After the final absentee ballot count concluded earlier this month, Eric Adams narrowly defeated Kathryn Garcia in the New York City Democratic primary—now, he is likely to become New York City’s next Mayor. Climate change and localized environmental issues will intensify across the course of Adams’ term, though there is a great opportunity to offer an aggressive challenge. Adams says New York City should globally lead by example in the face of climate adversity, but how exactly does he plan on achieving this?
Throughout his campaign, the Brooklyn Borough President and former New York Police Department captain expressed his interest in turning New York City into a wind power hub, promoting plant-based options across City agencies, and funneling resources to promote a green energy economy. In his 17-step plan, titled “A Greener City, A Brighter Future,” Adams identifies ways to combat our intensifying coastal conditions and greenhouse gases emissions, ushered first by projects across our municipal governments, accompanied by City capital investments in greenspaces, recycling, transportation, and solar energy.
We interviewed some of the Mayoral candidates for our “A Greener City Hall?” video and asked them questions about environmental issues including climate change, parks, clean transportation, and reducing waste. Adams’ full interview is also available here.
Adams’ suggestions to mitigate climate damage call for the transformation of the energy, transportation, and food sectors. In a survey submitted to the Waterfront Alliance, Adams advocated for public transparency in these sectors. Adams’ Sandy Recovery Task Force held the Mayor’s Office of Recovery and Resiliency accountable to create a live portal, updating communities on the “when and where” of recovery projects, and cites his Brooklyn model as one to build upon citywide.
Adams promises that he will combat greenhouse gas emissions on a scale to mirror their attack on our planet. He plans to reduce meat consumption in the city, particularly with government-supplied food. Adams, who is also a vegan, will favor plant-forward options and local food and urban agriculture. For energy, Adams plans to update our infrastructure through the lenses of both environment and economy. His goals will retrofit current wastewater treatment plants, City buildings, bus, and rail yards to generate green energy and be fitted with solar panels. Adams also supports shifting away from natural gas and eliminating peaker plants, which serve the city during high energy demand, with investments in battery storage.
In addition to these laudable goals, Adams should continue the commitment of reducing greenhouse gases by 40% by 2030 and 80% by 2050, leveraging support for Local Law 97 in the process. Buildings contribute upwards of two-thirds of city emission levels, so implementing Local Law 97 in a way that is smart, efficient, and effective is critical.

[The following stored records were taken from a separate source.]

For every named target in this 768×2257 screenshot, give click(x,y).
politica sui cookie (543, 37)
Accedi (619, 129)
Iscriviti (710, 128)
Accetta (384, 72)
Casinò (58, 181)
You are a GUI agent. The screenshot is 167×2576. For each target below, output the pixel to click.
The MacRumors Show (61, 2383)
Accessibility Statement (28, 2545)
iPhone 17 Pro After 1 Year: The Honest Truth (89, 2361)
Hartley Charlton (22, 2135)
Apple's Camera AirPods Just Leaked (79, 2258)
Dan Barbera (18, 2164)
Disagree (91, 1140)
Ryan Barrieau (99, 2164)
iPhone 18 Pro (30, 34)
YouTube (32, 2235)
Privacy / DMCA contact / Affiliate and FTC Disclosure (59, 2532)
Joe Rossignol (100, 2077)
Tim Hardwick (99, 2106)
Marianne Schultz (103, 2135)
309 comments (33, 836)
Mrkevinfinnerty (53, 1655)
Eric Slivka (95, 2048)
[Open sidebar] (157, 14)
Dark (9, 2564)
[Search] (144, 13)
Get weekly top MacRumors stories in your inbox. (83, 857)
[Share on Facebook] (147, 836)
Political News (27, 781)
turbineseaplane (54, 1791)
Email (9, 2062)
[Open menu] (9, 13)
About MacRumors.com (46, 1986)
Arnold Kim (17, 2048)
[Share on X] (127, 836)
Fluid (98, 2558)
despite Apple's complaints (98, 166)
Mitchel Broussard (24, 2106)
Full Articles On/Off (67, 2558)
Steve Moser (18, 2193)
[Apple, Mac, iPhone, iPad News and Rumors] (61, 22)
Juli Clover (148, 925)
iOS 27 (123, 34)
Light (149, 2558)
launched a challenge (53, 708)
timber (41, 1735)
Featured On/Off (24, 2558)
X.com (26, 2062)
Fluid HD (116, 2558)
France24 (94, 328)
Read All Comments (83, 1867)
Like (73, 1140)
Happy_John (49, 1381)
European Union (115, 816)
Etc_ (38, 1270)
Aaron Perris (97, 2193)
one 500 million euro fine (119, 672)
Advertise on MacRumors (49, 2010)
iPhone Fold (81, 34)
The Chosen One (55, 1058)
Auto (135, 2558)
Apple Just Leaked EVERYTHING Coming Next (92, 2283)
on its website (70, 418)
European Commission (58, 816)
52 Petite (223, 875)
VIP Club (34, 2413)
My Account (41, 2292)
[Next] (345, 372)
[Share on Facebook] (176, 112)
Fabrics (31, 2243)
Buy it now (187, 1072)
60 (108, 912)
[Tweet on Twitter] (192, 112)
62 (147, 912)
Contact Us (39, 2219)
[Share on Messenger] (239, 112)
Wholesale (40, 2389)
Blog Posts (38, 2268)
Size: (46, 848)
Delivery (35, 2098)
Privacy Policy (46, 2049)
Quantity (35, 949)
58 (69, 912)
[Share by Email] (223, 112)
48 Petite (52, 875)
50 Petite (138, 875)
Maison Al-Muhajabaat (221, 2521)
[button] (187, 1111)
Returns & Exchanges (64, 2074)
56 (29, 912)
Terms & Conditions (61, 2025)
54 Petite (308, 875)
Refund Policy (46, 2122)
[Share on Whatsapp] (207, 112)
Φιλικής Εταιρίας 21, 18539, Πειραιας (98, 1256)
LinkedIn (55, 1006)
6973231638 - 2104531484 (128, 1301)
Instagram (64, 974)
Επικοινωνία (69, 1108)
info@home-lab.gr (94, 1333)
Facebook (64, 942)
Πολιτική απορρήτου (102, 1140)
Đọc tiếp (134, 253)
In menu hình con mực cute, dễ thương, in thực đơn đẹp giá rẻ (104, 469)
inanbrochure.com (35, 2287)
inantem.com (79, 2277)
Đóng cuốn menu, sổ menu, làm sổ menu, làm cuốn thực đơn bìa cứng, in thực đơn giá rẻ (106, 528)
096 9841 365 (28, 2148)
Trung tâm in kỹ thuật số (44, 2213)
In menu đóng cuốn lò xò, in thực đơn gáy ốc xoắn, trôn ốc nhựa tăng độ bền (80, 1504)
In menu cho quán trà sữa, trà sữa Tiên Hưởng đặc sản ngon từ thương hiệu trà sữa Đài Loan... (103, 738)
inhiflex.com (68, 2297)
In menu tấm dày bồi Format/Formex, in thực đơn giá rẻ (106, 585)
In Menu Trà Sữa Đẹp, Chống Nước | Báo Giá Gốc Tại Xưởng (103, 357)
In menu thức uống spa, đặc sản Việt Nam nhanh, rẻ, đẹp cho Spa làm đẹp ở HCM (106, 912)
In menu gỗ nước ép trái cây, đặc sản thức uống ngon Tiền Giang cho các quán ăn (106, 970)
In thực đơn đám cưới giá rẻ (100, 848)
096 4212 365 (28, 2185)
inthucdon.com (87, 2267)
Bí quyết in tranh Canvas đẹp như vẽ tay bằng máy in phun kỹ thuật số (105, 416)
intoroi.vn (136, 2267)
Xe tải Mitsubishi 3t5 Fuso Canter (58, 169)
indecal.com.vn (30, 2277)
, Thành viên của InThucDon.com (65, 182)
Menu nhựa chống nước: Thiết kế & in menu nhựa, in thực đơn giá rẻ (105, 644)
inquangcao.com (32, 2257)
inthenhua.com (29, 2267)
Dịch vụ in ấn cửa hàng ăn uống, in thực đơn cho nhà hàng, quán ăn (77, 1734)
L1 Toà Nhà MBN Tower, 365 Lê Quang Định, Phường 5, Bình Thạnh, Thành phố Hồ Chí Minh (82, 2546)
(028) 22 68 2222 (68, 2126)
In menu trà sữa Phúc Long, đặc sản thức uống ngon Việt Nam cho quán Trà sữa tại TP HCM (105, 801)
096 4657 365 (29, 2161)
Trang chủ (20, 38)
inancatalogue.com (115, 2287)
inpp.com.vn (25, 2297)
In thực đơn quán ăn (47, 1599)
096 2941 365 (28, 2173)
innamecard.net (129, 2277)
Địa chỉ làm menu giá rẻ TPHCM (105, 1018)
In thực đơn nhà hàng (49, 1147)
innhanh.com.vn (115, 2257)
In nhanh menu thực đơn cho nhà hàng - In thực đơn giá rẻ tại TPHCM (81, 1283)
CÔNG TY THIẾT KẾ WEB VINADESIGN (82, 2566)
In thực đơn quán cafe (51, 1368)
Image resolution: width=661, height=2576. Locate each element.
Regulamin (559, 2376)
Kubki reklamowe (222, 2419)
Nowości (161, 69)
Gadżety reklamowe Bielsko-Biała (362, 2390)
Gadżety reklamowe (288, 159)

Adams champions investments in our most vulnerable communities. To expedite the electric bus rollout, he would prioritize more impacted areas like East New York and Brownsville. NYLCV hopes school buses can be included in these goals, which have disproportionate effects on children and people of color. In these same transit deserts, striping more bus and bike lanes can build a more interconnected city.
On the waterfront, he has suggested investing in hard and soft infrastructure to boost our coastline protection—according to Adams, one out of ten New York City Housing Authority (NYCHA) developments is located in a flood zone, demonstrating our need to rebuild parkland and green infrastructure in these areas. Resiliency projects should be invested in especially in outer boroughs he claims. Millions of New Yorkers, especially people of color in lower-income communities, also lack fair access to mass transit and subways. Adams believes investing in the Open Streets program can benefit underserved spaces and communities. Reimagining our streets for micromobility can be encouraged by subsidizing bike shares like CitiBike, he says, and pedestrianizing more of the city can help improve local air quality and safety. He hopes to ensure all New Yorkers can access a park within a ten to fifteen-minute walk from their homes.
Finally, Adams plans on using NYCHA complexes to double business and residential recycling rates over the next five years. At NYLCV, we successfully fought to restore the budget cuts, leading to a $30.5 million restitution for a curbside composting pilot this October, which we still hope can expand to a citywide program. Adams supports organics collection as well and has proposed to allow private processors contracts to accelerate the project citywide.
NYLCV is particularly excited to have a mayor who has committed to giving a “percent for parks.” This year’s Parks record budget of $618 million still is less than one percent of the City budget In his work to support greenspaces, we encourage Adams to acknowledge the significance of heat vulnerability and the tree canopy. Oftentimes, fewer tree canopy-covered areas suffer from heat-related illness and poorer air quality and tend to be in communities discriminated against.
Eric Adams has offered a long list of solutions to the climate crisis. If he wins as expected in the general election, we will be thrilled to work with a Mayor who makes fighting climate change a priority. New York City must be a leader in this fight, and Eric Adams has made significant commitments throughout his campaign to show that he is prepared to get us there.